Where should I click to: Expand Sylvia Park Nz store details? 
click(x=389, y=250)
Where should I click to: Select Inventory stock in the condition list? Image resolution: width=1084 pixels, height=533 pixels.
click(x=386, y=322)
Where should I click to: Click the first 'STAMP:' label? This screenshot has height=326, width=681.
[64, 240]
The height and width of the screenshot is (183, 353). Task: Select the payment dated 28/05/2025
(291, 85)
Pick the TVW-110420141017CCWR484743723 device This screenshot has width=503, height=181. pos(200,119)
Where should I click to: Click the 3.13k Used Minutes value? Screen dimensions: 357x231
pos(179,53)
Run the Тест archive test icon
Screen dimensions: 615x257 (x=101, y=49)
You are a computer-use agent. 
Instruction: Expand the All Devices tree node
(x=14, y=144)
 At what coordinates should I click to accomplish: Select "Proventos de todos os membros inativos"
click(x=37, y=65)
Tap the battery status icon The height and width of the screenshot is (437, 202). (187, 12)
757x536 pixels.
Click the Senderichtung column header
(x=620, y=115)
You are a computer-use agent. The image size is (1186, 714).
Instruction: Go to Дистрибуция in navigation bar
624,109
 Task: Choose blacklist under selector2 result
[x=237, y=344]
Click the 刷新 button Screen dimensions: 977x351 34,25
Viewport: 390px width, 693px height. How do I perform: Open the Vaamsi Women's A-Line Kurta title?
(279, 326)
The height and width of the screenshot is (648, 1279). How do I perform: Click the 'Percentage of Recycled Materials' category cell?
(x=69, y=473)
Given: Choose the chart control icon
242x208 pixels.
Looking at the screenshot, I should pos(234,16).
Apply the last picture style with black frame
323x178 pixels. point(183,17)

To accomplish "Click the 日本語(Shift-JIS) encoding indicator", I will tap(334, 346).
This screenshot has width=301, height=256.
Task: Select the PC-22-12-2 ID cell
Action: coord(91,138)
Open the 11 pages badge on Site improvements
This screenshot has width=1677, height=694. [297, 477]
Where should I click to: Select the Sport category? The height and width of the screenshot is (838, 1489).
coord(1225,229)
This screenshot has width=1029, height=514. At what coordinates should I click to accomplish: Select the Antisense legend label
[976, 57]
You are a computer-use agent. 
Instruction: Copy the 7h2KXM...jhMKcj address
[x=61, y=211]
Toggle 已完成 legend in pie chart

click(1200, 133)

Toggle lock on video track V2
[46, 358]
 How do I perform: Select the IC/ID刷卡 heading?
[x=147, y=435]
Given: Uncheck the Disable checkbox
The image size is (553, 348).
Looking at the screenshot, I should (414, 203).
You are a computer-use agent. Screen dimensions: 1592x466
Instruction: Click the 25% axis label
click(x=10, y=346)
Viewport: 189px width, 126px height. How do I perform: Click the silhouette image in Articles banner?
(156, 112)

WHAT YOU ARE ASKED TO DO: Each and every entry needs to be repeated exactly.

TASK OUTPUT:
Where should I click to: Expand Sylvia Park Nz store details? 
click(x=389, y=250)
Where should I click to: Select Inventory stock in the condition list? Image resolution: width=1084 pixels, height=533 pixels.
click(x=386, y=322)
Where should I click to: Click the first 'STAMP:' label? This screenshot has height=326, width=681.
[64, 240]
The height and width of the screenshot is (183, 353). Task: Select the payment dated 28/05/2025
(291, 85)
Pick the TVW-110420141017CCWR484743723 device This screenshot has width=503, height=181. pos(200,119)
Where should I click to: Click the 3.13k Used Minutes value? Screen dimensions: 357x231
pos(179,53)
Run the Тест archive test icon
Screen dimensions: 615x257 (x=101, y=49)
You are a computer-use agent. 
Instruction: Expand the All Devices tree node
(x=14, y=144)
 At what coordinates should I click to accomplish: Select "Proventos de todos os membros inativos"
click(x=37, y=65)
Tap the battery status icon The height and width of the screenshot is (437, 202). (187, 12)
757x536 pixels.
Click the Senderichtung column header
(x=620, y=115)
You are a computer-use agent. The image size is (1186, 714).
Instruction: Go to Дистрибуция in navigation bar
624,109
 Task: Choose blacklist under selector2 result
[x=237, y=344]
Click the 刷新 button Screen dimensions: 977x351 34,25
Viewport: 390px width, 693px height. How do I perform: Open the Vaamsi Women's A-Line Kurta title?
(279, 326)
The height and width of the screenshot is (648, 1279). How do I perform: Click the 'Percentage of Recycled Materials' category cell?
(x=69, y=473)
Given: Choose the chart control icon
242x208 pixels.
Looking at the screenshot, I should pos(234,16).
Apply the last picture style with black frame
323x178 pixels. point(183,17)

To accomplish "Click the 日本語(Shift-JIS) encoding indicator", I will tap(334, 346).
This screenshot has width=301, height=256.
Task: Select the PC-22-12-2 ID cell
Action: coord(91,138)
Open the 11 pages badge on Site improvements
This screenshot has width=1677, height=694. [297, 477]
Where should I click to: Select the Sport category? The height and width of the screenshot is (838, 1489).
coord(1225,229)
This screenshot has width=1029, height=514. At what coordinates should I click to accomplish: Select the Antisense legend label
[976, 57]
You are a computer-use agent. 
Instruction: Copy the 7h2KXM...jhMKcj address
[x=61, y=211]
Toggle 已完成 legend in pie chart

click(1200, 133)

Toggle lock on video track V2
[46, 358]
 How do I perform: Select the IC/ID刷卡 heading?
[x=147, y=435]
Given: Uncheck the Disable checkbox
The image size is (553, 348).
Looking at the screenshot, I should (414, 203).
You are a computer-use agent. Screen dimensions: 1592x466
Instruction: Click the 25% axis label
click(x=10, y=346)
Viewport: 189px width, 126px height. How do I perform: Click the silhouette image in Articles banner?
(156, 112)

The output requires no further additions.